Assuming I have a high availability Valkey / Redis cluster, how to set Ray head node in high availability mode using Helm chart?

I saw a similar question posted about 4 years ago at https://discuss.ray.io/t/high-availability-for-head-node-of-ray-clusters/2157, but there was no solution at the time.

Any guide would be appreciate. Thank you!


Solution

  • Confirmed by Ruei An on Ray's Slack, Helm chart does not support setting Ray head node in high availability mode as of today.

    I have opened a ticket request at https://github.com/ray-project/kuberay-helm/issues/55 If there is any update in future, I will update this answer.


    In the meanwhile, before Helm chart supports it. Here is my Kubernetes YAML file which supports Global Control Service (GCS) fault tolerance using Valkey (similar to Redis):

    apiVersion: ray.io/v1
    kind: RayCluster
    metadata:
      name: hm-ray-cluster
      namespace: production-hm-ray-cluster
      labels:
        app.kubernetes.io/name: hm-ray-cluster-deployment
        app.kubernetes.io/part-of: production-hm-ray-cluster
    spec:
      rayVersion: 2.43.0
      # https://github.com/ray-project/kuberay/blob/master/ray-operator/config/samples/ray-cluster.external-redis.yaml
      gcsFaultToleranceOptions:
        redisAddress: redis://hm-ray-cluster-valkey-primary.production-hm-ray-cluster-valkey.svc:6379
        redisPassword:
          valueFrom:
            secretKeyRef:
              name: hm-ray-cluster-secret
              key: VALKEY_PASSWORD
      headGroupSpec:
        rayStartParams:
          num-cpus: "0"
        template:
          spec:
            serviceAccountName: hm-ray-cluster-service-account
            # https://github.com/ray-project/kuberay/blob/master/ray-operator/config/samples/ray-cluster.autoscaler-v2.yaml
            restartPolicy: Never
            containers:
              - name: ray-head
                image: rayproject/ray:2.43.0-py312-cpu
                ports:
                  - containerPort: 6379
                    name: gcs
                  - containerPort: 8265
                    name: dashboard
                  - containerPort: 10001
                    name: client
                  - containerPort: 8000
                    name: serve
                resources:
                  requests:
                    cpu: 1000m
                    memory: 2Gi
                  limits:
                    cpu: 2000m
                    memory: 4Gi
      workerGroupSpecs:
        - groupName: group-1
          replicas: 1
          minReplicas: 1
          maxReplicas: 100
          rayStartParams: {}
          template:
            spec:
              serviceAccountName: hm-ray-cluster-service-account
              # https://github.com/ray-project/kuberay/blob/master/ray-operator/config/samples/ray-cluster.autoscaler-v2.yaml
              restartPolicy: Never
              containers:
                - name: ray-worker
                  image: rayproject/ray:2.43.0-py312-cpu
                  resources:
                    requests:
                      cpu: 1000m
                      memory: 1Gi
                    limits:
                      cpu: 1000m
                      memory: 1Gi
    

    Note enabling Global Control Service (GCS) fault tolerance only makes Ray job history stays after head node after restarting.

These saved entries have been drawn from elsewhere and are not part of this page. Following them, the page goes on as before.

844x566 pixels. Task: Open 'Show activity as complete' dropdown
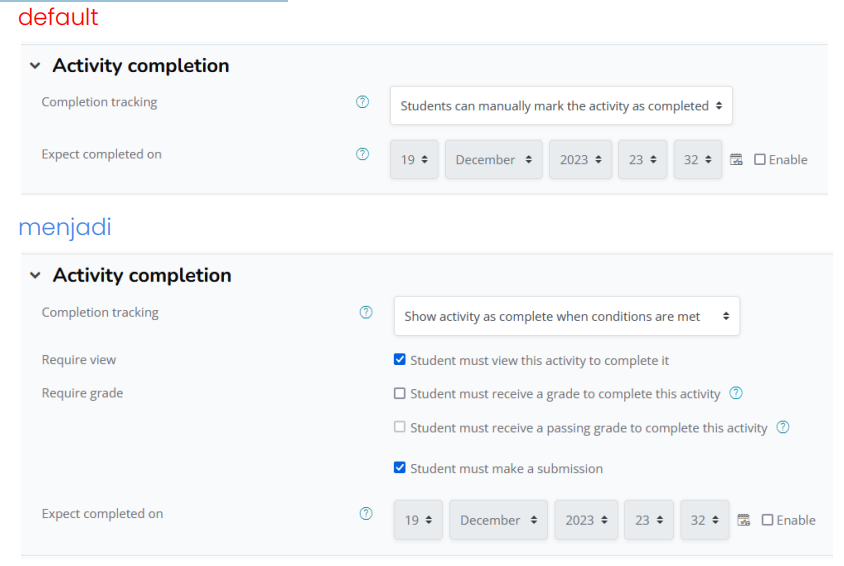click(x=566, y=316)
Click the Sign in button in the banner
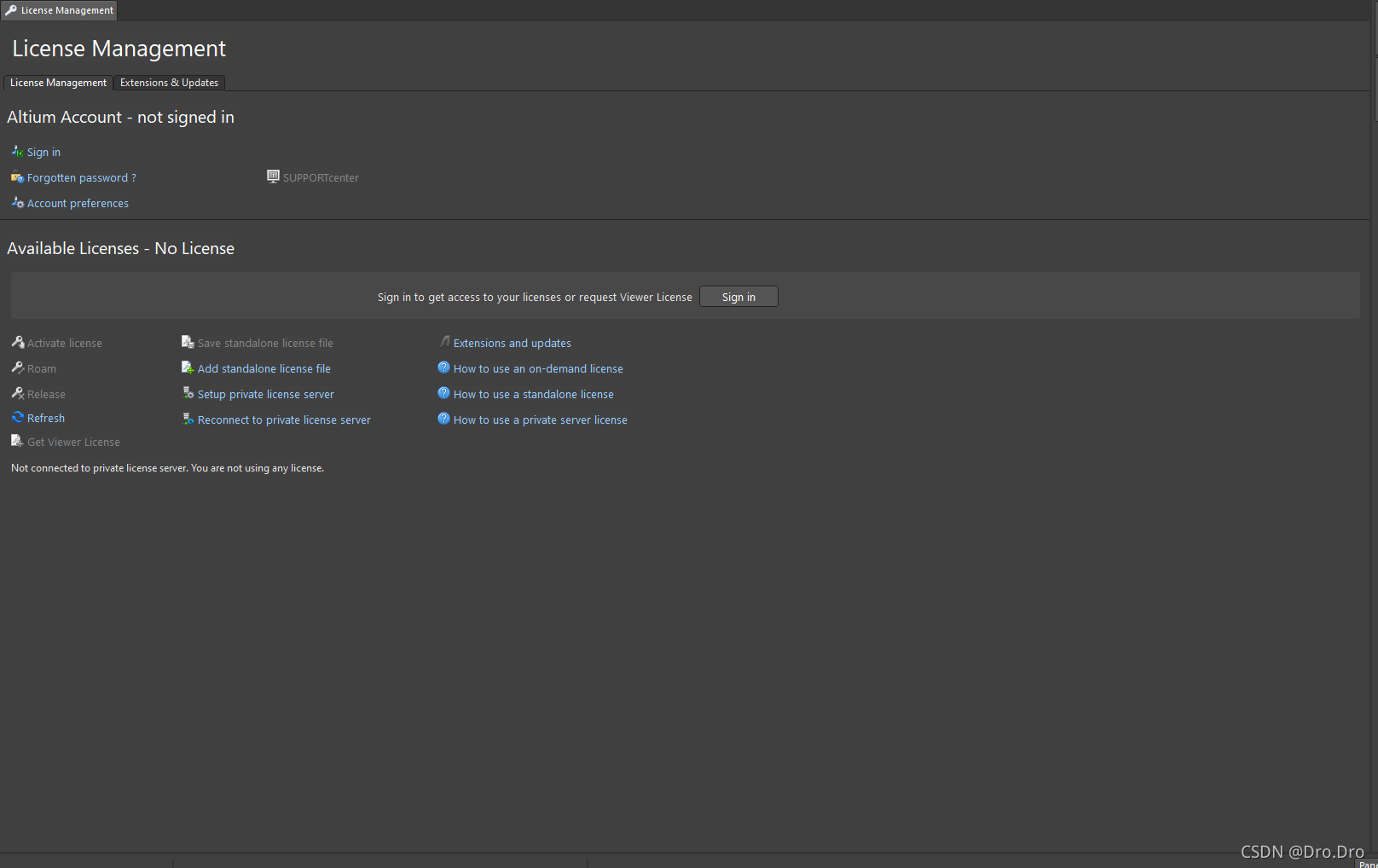 point(738,297)
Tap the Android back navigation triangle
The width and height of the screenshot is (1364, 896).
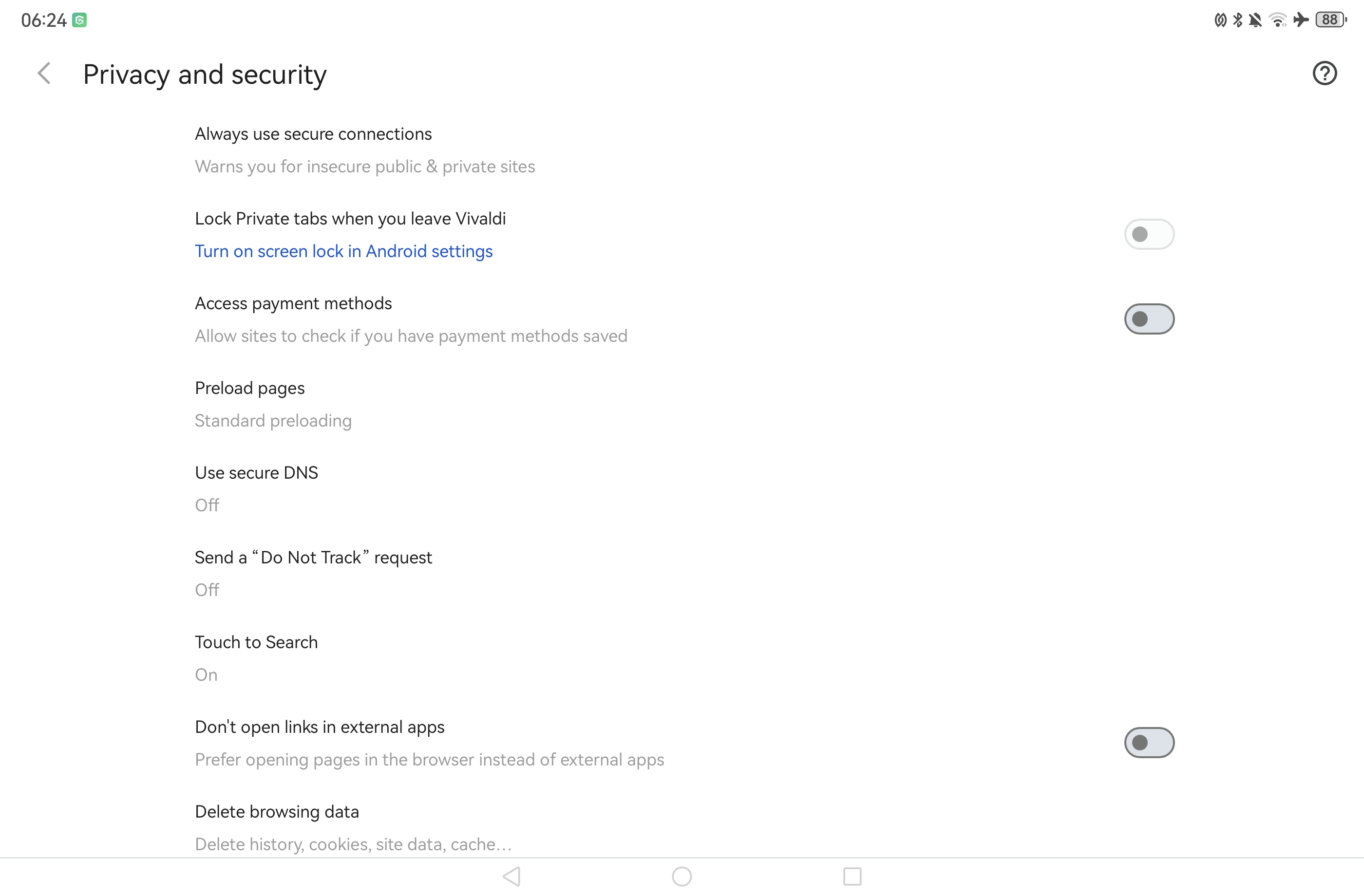click(x=511, y=876)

    However, I found if a job running and Ray head node dies, after delete head node pod and it auto restarts, the job still shows "running", but it is not in healthy state any more.

    So I think this suggestion makes sense:

    You should think of a Ray cluster as basically flammable. In production scenarios anything that uses Ray should be wrapped in external retries and durable external stores.